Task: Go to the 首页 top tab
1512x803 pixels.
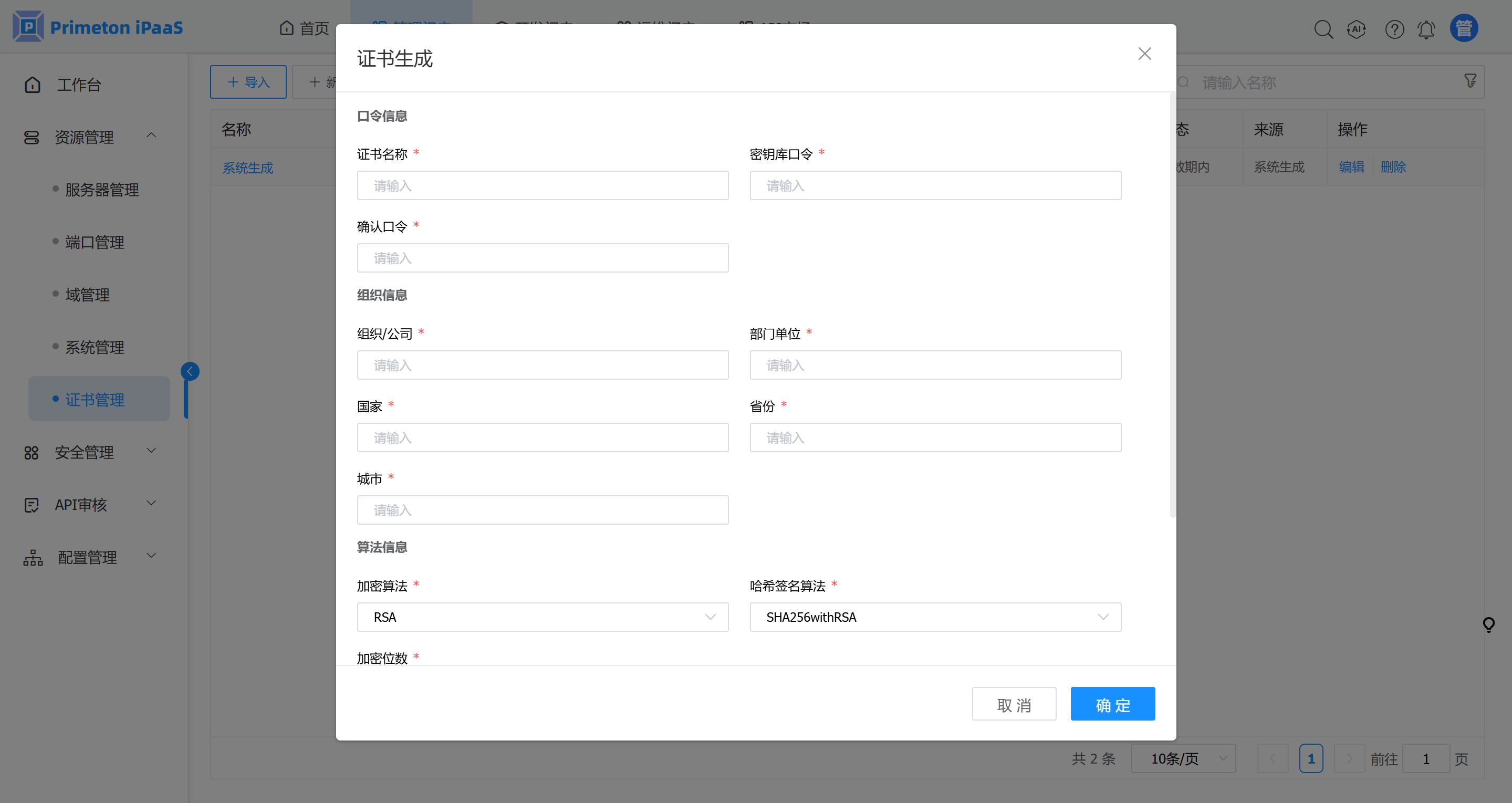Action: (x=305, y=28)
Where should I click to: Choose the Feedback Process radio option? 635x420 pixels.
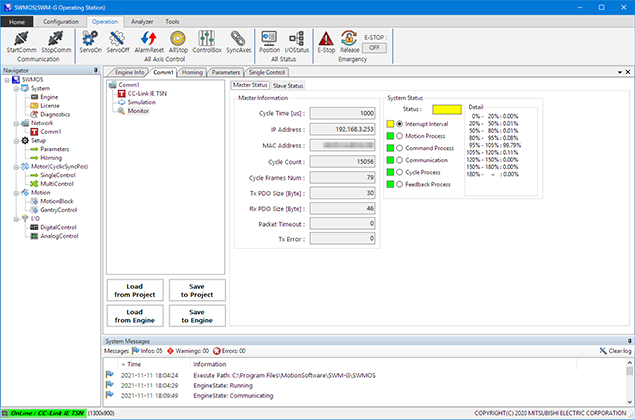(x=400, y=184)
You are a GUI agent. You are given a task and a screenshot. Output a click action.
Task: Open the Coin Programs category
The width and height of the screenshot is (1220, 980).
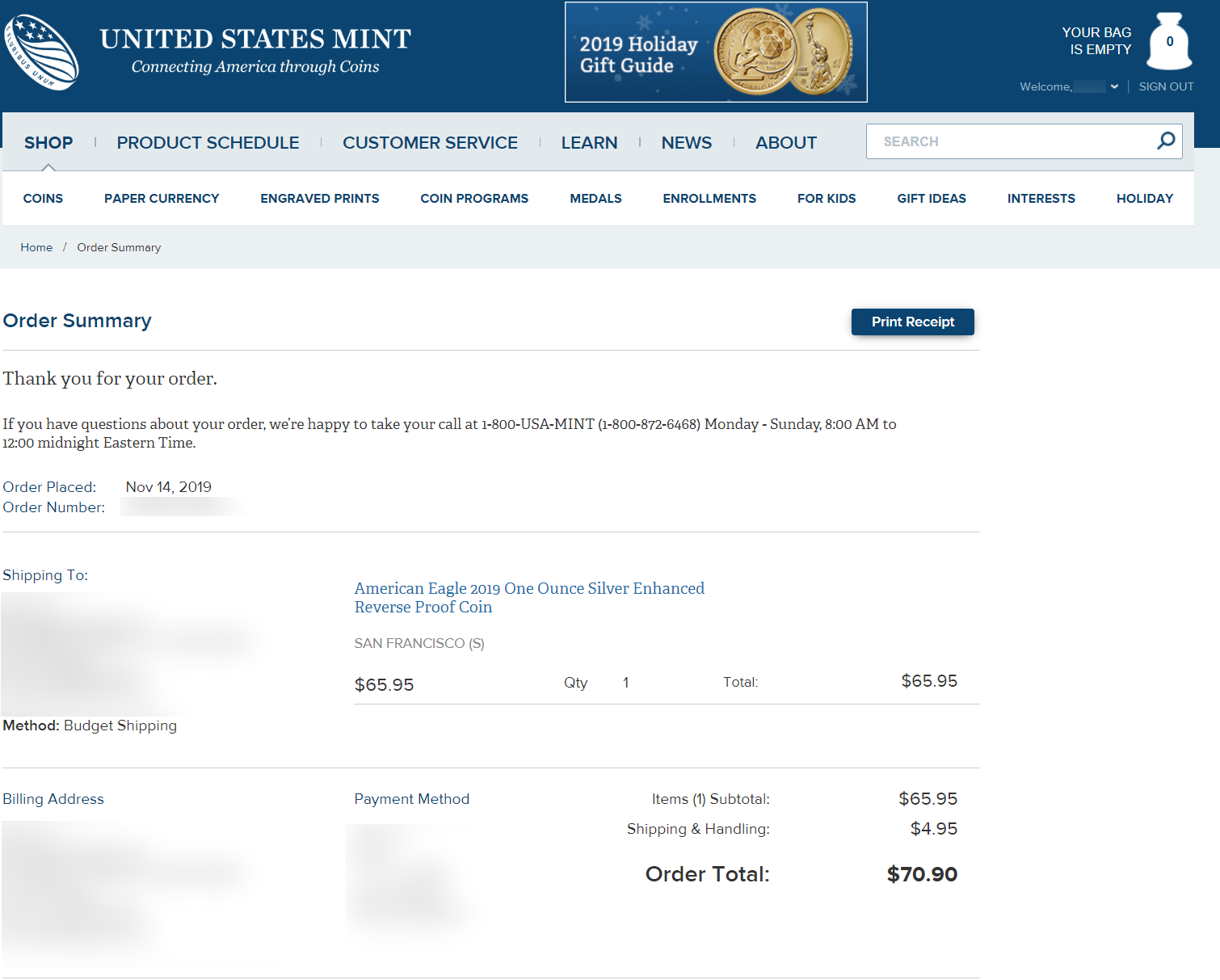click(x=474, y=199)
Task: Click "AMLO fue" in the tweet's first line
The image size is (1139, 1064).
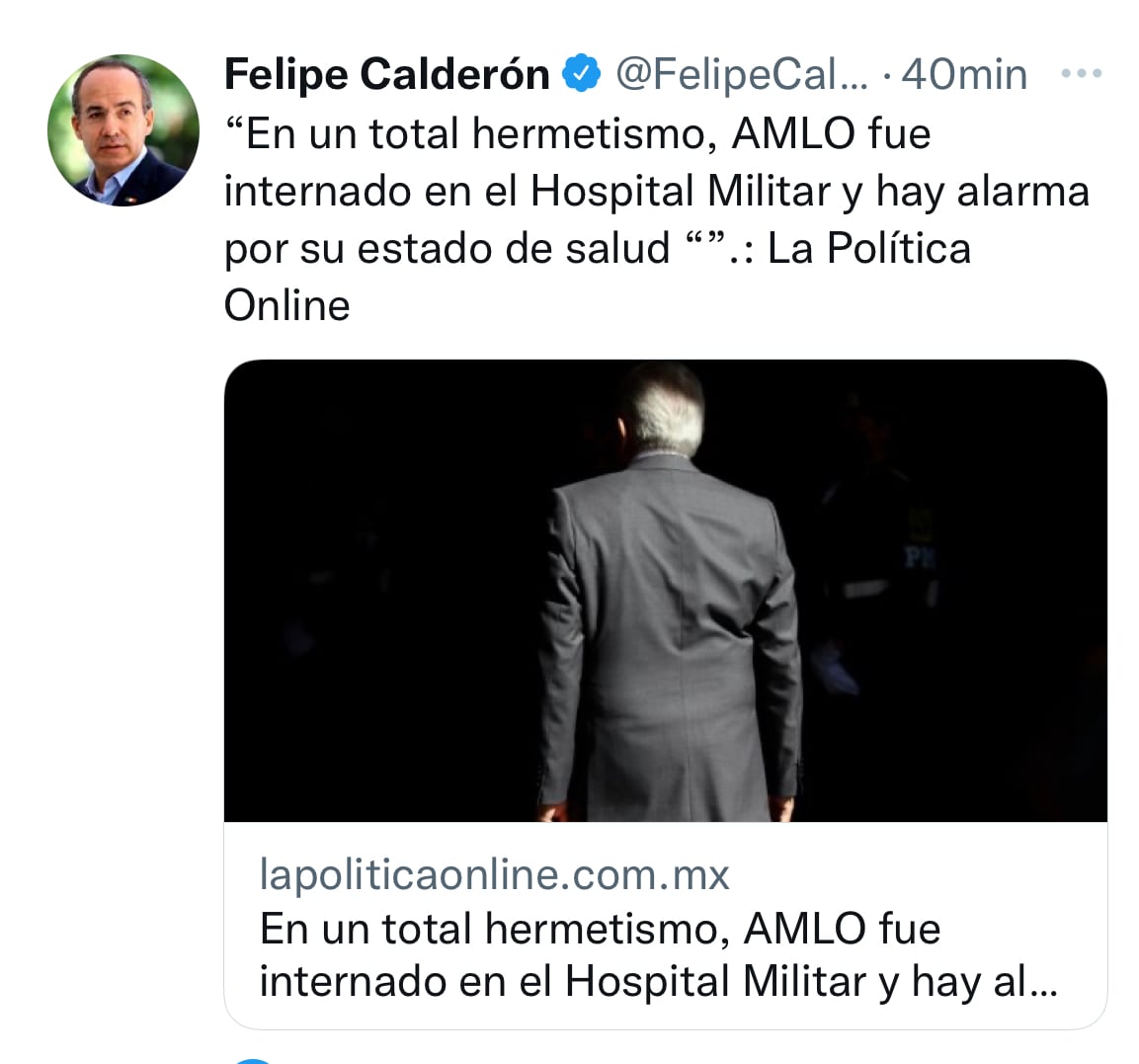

________________________

EXERCISE DESCRIPTION: Copy out all of the rows above, requests included. Shift every x and y coordinate in the answers by -37, and leave the pictures out.

TASK ANSWER:
Task: Go to the 首页 top tab
1512x803 pixels.
Action: (x=268, y=-9)
Where should I click to: Choose the Feedback Process radio option? 635x420 pixels.
(x=363, y=147)
You are a GUI agent. You are given a task and a screenshot. Output a click action.
Task: Open the Coin Programs category
The width and height of the screenshot is (1220, 980).
click(x=437, y=162)
Task: Click "AMLO fue" in the tweet's first line
The image size is (1139, 1064).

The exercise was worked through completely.